Skillv1.1.0

ClawScan security

Trakt.tv Integration · ClawHub's context-aware review of the artifact, metadata, and declared behavior.

Scanner verdict

BenignFeb 11, 2026, 8:59 AM

Verdict: benign
Confidence: high
Model: gpt-5-mini
Summary: The skill's code, instructions, and credential usage are consistent with a Trakt.tv integration — it asks for a Trakt app Client ID/Secret, stores tokens locally, and calls the Trakt API; no unrelated credentials, hidden endpoints, or obvious misdirection were found.
Guidance: This skill appears coherent for a Trakt.tv integration, but before installing consider the following: (1) Inspect the included scripts yourself — they run subprocesses and make network calls only to the Trakt API. (2) Run the setup inside a Python virtual environment rather than allowing global pip installs (the script uses --break-system-packages). (3) The Client Secret and access/refresh tokens are stored in plaintext at ~/.openclaw/trakt_config.json — if you prefer stronger protection, store them in a system keyring and modify the code accordingly. (4) Limit the Trakt application permissions when you create the app (grant least privilege) and be prepared to revoke the client secret if anything looks suspicious. (5) Since source provenance is unknown, prefer running the setup manually (not allowing unattended autonomous invocation) and review network activity if you are cautious.

Review Dimensions

Purpose & Capability: okThe name/description match the actual behavior: the skill implements Trakt API calls (recommendations, history, watchlist, search, trending) and requires a Trakt application (client_id/client_secret).
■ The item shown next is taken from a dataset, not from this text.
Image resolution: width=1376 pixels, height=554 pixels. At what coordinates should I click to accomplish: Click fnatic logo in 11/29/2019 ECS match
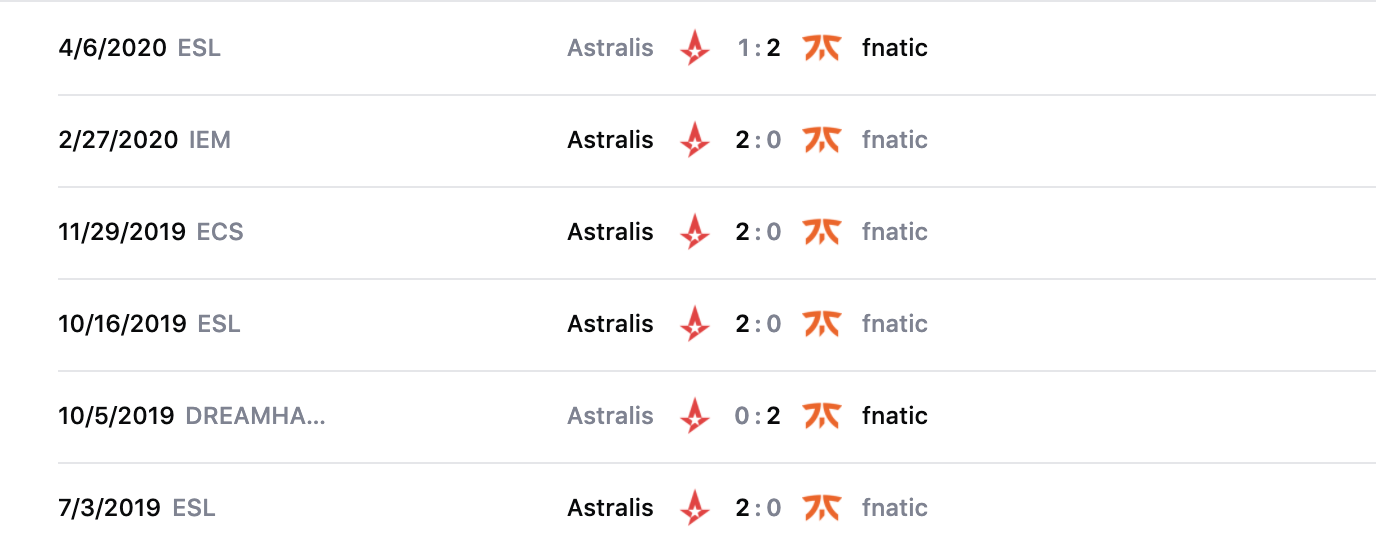[821, 232]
It does not request unrelated credentials or external services beyond Trakt.
Instruction Scope: noteRuntime instructions and INSTALL.md direct the agent/user to create a Trakt app, run the provided setup script, create ~/.openclaw/trakt_config.json, and run the included trakt_client.py CLI. Those steps are within the skill's purpose, but the setup is interactive and executes subprocesses (opening browser, running Python scripts). The instructions do not ask the agent to read unrelated system files or to exfiltrate data.
Install Mechanism: noteThere is no formal install spec (lowest risk), but the bundled scripts can install Python dependencies using pip (with --break-system-packages) and run subprocesses. No external downloads from untrusted URLs or archive extraction were observed. The lack of an install manifest means executing the provided scripts writes files to disk (config file under the user's home).
Credentials: noteThe skill does not request unrelated environment variables or system credentials. It does require the user-supplied Trakt client_id and client_secret and stores access/refresh tokens in plaintext JSON at ~/.openclaw/trakt_config.json — this is functionally necessary but is a sensitive artifact (no keyring use).
Persistence & Privilege: okThe skill is not marked always:true and does not request elevated or cross-skill configuration changes. It creates and uses a single per-user config file under ~/.openclaw, which is expected for a user-level integration.